The One Skill We All Need
As the Father has loved me, so have I loved you. Now remain in my love. If you obey my commands, you will remain in my love, just as I have obeyed my Father's commands and remain in his love. John 15:9-10
In spite of the fact that he lived with an unhappy marriage himself, the English author Charles Dickens understood the importance of communication. He wrote, "Never close your lips to him to whom you have opened your heart!" Dickens realized that communication is the key to real love, but is that the only reason to learn communication skills? Not at all.
First--verbal communication skills are absolutely necessary if you are to succeed in your career or business. No individual can really rise to the top who cannot express himself or herself, letting others know what you think and feel. Facts are important, but expressing feelings is vital if your ideas are to inflame the minds of other people. That's why corporations spend large sums of money annually, training their leaders to communicate.
The second reason you need to know how to communicate verbally is to share your faith. Jesus never told His disciples to build churches. Though Christians have established more hospitals and schools than all the rest of the world put together, Jesus never really included this specific mission in His challenge to those who followed Him. But he did say, "Go...make disciples!" He said, "...you will be my witnesses" (Acts 1:8). A witness is one who says, "This is what I saw," and that requires verbal expression.

• **REQUIREMENT 1**
Answer these questions using the devotional on communication.
(a) Which Bible reference follows the opening quotation?
(b) Which English author does the devotional quote, and what line does it attribute to him?
(c) According to the devotional, what do corporations spend large sums of money on each year?
• **REQUIREMENT 2**
Repeat the part of the devotional on communication starting with "The One Skill" and going on through "Not at all.", with no changes.

Saved data entries

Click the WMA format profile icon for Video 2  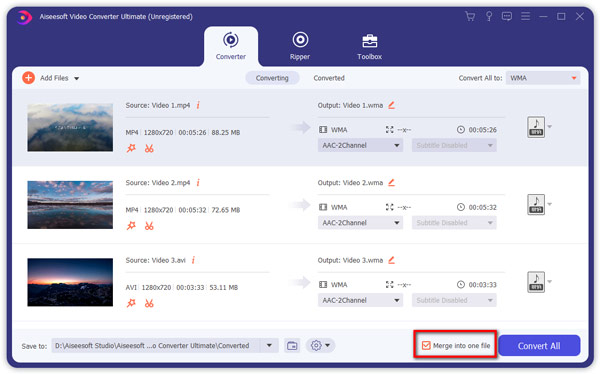(x=536, y=204)
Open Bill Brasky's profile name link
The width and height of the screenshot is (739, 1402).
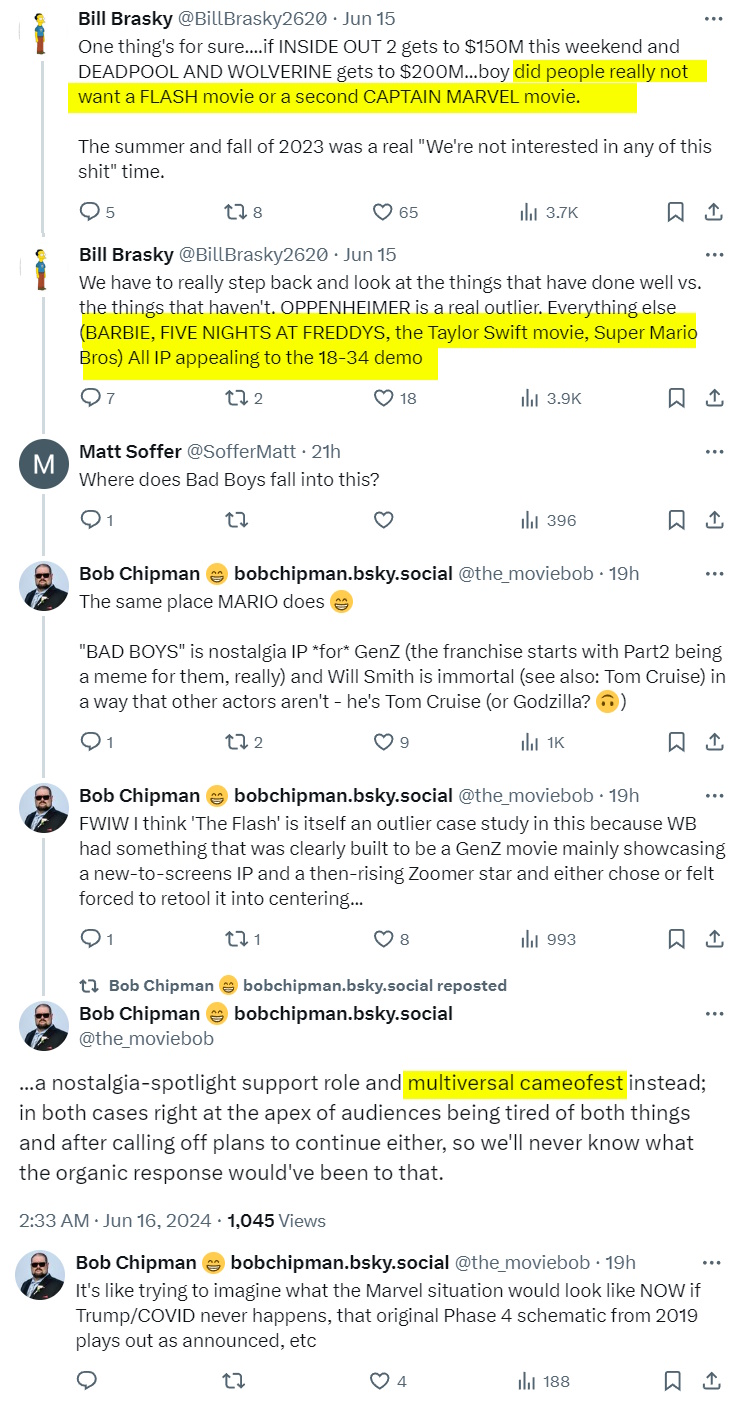point(125,19)
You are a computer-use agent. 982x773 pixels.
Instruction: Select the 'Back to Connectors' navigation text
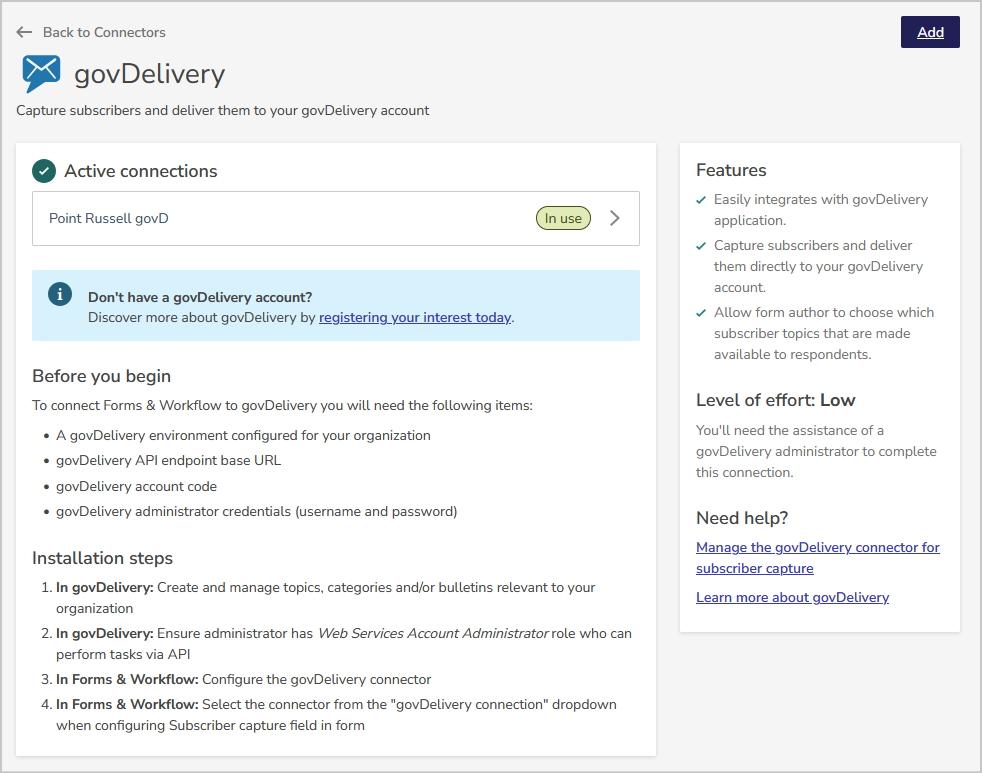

• **TASK RESPONSE 1**
(a) John 15:9-10.
(b) Charles Dickens. He wrote, "Never close your lips to him to whom you have opened your heart!"
(c) Training their leaders to communicate.

• **TASK RESPONSE 2**
The One Skill We All Need
As the Father has loved me, so have I loved you. Now remain in my love. If you obey my commands, you will remain in my love, just as I have obeyed my Father's commands and remain in his love. John 15:9-10
In spite of the fact that he lived with an unhappy marriage himself, the English author Charles Dickens understood the importance of communication. He wrote, "Never close your lips to him to whom you have opened your heart!" Dickens realized that communication is the key to real love, but is that the only reason to learn communication skills? Not at all.